Every line of the records that holds the word "dropdown" should be copied out.

*** GIVEN INFORMATION ***

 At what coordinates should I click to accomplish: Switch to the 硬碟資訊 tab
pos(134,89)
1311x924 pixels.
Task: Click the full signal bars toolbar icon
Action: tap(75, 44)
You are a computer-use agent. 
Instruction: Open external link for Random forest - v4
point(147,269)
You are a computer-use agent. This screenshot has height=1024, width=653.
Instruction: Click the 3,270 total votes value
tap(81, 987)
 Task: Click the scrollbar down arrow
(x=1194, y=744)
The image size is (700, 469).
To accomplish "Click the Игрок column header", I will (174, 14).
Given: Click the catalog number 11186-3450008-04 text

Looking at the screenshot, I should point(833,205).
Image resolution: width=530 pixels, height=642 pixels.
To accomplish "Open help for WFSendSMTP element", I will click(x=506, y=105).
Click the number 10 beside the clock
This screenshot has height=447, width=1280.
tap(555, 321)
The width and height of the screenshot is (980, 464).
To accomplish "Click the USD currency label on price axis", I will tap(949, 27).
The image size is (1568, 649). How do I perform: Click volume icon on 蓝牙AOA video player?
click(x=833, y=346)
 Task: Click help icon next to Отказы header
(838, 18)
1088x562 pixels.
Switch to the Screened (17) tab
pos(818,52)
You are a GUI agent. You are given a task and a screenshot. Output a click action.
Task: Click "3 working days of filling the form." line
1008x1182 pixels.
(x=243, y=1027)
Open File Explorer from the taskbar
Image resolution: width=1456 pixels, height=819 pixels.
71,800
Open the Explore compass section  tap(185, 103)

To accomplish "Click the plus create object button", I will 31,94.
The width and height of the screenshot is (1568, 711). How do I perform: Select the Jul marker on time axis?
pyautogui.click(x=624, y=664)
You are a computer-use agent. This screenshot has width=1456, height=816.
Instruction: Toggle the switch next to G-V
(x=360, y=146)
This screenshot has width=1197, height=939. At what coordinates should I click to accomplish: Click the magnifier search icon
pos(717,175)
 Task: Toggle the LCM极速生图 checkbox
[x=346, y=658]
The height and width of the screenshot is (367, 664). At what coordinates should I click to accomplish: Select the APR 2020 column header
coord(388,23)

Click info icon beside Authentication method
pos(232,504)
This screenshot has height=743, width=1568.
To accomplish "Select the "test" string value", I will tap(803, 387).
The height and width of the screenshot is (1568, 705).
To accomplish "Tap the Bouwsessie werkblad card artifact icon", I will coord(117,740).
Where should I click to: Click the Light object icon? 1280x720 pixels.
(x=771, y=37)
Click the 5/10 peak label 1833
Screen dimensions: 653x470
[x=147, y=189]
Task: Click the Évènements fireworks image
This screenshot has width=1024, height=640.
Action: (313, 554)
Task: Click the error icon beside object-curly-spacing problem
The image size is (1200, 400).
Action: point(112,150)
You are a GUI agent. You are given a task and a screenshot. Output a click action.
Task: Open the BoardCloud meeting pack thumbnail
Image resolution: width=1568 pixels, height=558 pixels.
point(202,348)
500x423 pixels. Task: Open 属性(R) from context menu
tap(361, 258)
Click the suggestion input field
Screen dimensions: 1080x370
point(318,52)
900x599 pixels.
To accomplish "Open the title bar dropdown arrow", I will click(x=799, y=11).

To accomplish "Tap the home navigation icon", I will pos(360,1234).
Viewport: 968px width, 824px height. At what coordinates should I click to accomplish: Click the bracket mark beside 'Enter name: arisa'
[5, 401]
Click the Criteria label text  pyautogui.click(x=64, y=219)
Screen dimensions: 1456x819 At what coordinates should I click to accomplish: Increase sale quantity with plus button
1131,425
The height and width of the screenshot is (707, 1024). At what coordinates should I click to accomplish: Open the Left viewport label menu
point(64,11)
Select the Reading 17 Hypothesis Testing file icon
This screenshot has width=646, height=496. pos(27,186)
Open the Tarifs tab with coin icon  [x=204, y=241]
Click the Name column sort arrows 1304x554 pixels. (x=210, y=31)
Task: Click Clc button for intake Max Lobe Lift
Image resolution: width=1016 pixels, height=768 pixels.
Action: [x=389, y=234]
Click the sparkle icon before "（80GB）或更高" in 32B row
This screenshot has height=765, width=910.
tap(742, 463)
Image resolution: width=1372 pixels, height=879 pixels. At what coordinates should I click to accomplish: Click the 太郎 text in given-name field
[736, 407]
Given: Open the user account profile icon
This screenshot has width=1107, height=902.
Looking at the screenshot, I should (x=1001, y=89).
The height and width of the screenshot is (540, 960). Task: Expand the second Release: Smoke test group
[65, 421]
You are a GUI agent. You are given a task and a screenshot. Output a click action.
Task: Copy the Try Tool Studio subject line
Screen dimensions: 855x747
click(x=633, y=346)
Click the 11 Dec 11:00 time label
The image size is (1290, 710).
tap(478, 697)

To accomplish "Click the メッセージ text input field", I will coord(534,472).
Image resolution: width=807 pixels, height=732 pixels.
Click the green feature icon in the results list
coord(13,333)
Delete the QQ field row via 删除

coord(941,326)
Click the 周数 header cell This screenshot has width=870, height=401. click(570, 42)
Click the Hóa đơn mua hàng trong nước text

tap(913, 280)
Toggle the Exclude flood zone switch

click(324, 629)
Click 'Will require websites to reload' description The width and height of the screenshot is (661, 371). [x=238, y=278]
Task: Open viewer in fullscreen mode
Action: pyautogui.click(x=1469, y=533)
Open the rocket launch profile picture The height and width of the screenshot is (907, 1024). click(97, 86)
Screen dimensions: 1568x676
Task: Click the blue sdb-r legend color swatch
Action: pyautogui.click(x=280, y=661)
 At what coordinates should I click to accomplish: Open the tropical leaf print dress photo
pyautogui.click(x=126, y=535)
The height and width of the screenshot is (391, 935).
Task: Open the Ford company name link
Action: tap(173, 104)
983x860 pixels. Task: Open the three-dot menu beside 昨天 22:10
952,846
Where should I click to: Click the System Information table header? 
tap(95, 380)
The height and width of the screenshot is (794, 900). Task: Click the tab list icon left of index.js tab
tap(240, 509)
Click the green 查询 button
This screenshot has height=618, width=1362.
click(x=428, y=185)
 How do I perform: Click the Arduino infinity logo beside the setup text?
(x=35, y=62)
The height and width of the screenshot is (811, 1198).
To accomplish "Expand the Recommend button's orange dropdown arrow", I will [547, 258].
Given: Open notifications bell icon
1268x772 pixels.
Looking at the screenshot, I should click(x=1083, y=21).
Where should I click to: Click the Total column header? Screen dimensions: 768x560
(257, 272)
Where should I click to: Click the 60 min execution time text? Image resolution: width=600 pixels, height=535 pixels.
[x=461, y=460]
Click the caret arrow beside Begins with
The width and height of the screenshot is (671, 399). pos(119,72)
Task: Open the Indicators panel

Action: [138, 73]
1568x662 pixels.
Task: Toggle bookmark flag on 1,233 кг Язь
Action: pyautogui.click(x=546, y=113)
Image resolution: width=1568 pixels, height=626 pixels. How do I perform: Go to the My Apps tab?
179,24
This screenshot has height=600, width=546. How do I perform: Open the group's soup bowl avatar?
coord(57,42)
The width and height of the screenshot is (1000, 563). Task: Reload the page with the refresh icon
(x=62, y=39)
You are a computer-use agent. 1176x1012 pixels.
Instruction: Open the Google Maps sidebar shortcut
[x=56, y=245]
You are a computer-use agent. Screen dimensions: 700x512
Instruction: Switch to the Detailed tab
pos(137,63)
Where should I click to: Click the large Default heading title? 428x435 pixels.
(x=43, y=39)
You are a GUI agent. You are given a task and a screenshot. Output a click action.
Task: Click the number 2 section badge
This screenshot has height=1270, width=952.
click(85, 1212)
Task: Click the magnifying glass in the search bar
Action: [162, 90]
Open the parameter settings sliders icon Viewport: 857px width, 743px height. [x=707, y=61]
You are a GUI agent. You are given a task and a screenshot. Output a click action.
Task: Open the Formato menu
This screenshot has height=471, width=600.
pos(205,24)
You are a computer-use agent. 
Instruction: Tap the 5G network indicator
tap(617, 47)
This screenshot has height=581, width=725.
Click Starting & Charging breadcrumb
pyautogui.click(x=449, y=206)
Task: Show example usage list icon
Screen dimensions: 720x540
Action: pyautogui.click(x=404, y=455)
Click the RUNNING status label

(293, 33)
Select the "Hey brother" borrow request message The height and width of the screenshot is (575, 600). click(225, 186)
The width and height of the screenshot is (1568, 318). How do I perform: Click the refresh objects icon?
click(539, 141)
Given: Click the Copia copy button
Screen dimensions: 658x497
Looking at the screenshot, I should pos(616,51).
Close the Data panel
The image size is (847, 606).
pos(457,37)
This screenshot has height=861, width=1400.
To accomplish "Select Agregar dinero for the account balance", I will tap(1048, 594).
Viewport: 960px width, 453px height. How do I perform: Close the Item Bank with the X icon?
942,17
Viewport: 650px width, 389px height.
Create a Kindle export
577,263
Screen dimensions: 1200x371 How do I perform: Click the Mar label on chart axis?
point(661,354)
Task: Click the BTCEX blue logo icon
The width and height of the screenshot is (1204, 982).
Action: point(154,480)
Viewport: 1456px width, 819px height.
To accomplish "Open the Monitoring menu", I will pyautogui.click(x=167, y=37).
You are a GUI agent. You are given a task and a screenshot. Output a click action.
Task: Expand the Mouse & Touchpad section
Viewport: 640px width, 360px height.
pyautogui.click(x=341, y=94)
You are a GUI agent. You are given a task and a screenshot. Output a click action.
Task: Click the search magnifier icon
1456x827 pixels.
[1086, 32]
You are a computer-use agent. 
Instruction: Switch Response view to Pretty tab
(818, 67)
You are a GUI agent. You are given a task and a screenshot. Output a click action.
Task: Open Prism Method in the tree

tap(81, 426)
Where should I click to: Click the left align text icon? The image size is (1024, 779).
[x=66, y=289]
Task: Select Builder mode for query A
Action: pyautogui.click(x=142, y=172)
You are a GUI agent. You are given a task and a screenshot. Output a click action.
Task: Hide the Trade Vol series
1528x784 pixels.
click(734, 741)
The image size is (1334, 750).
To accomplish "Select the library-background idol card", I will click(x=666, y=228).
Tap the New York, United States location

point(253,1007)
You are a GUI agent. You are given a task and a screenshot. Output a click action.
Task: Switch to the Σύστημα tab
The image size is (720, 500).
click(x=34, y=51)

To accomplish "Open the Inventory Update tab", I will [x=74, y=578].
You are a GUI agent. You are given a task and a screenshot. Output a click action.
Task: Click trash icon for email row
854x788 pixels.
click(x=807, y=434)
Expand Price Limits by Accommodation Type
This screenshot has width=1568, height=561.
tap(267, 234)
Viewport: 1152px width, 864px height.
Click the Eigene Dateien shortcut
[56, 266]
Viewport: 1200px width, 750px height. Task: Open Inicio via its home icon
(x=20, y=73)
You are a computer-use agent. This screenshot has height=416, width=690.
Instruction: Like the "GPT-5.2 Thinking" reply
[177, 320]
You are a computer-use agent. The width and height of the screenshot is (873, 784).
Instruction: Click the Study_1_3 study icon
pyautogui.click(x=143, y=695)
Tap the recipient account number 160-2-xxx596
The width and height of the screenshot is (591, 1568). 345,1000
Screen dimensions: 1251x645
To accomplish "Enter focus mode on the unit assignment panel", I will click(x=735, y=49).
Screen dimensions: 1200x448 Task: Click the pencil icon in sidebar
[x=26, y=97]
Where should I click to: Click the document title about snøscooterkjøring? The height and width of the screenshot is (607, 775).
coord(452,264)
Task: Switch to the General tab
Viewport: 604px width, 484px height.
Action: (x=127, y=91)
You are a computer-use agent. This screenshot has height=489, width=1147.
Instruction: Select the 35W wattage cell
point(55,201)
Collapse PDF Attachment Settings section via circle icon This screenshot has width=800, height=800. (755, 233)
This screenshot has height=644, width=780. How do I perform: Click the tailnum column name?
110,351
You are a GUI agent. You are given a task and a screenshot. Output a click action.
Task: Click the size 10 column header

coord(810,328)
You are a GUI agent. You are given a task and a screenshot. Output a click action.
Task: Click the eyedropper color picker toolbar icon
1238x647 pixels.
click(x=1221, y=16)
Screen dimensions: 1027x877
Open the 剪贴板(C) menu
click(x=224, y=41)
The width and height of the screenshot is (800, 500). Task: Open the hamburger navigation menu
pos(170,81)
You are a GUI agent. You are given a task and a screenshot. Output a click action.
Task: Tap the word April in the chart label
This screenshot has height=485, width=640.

*** End of GIVEN INFORMATION ***

> EXPECTED OUTPUT
To accomplish "Open the title bar dropdown arrow", I will click(x=799, y=11).
To accomplish "Expand the Recommend button's orange dropdown arrow", I will [547, 258].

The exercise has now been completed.